__PROVIDED INFORMATION__:

===============

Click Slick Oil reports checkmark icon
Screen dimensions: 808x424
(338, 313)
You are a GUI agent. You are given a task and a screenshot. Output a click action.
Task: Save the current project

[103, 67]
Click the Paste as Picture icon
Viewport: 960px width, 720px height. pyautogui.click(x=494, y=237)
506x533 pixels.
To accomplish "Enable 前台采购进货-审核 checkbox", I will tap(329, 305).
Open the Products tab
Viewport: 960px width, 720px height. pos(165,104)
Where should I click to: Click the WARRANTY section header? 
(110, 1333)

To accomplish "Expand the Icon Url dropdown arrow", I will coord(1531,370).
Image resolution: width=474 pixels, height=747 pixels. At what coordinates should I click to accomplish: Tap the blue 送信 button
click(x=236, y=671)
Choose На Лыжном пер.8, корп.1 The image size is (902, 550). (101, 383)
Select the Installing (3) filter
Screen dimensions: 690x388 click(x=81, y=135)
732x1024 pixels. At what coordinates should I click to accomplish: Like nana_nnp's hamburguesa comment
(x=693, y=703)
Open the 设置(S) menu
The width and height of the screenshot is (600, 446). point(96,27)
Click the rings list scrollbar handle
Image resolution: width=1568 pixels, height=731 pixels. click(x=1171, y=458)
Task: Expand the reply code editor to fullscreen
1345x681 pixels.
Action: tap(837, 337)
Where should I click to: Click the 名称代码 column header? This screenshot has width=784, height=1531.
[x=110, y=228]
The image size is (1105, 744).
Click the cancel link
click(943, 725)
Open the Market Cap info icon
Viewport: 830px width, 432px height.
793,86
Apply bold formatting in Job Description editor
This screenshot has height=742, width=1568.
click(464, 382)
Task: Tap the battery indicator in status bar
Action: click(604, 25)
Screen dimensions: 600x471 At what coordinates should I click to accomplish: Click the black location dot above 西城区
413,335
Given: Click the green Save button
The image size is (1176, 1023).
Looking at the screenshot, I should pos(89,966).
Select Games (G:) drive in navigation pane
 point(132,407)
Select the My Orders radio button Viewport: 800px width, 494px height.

===============

__PROBLEM DETAILS__: With "Expand" as the string to find, copy every line of the records that holds it.

__RESPONSE TO THIS TASK__:
To accomplish "Expand the Icon Url dropdown arrow", I will coord(1531,370).
Task: Expand the reply code editor to fullscreen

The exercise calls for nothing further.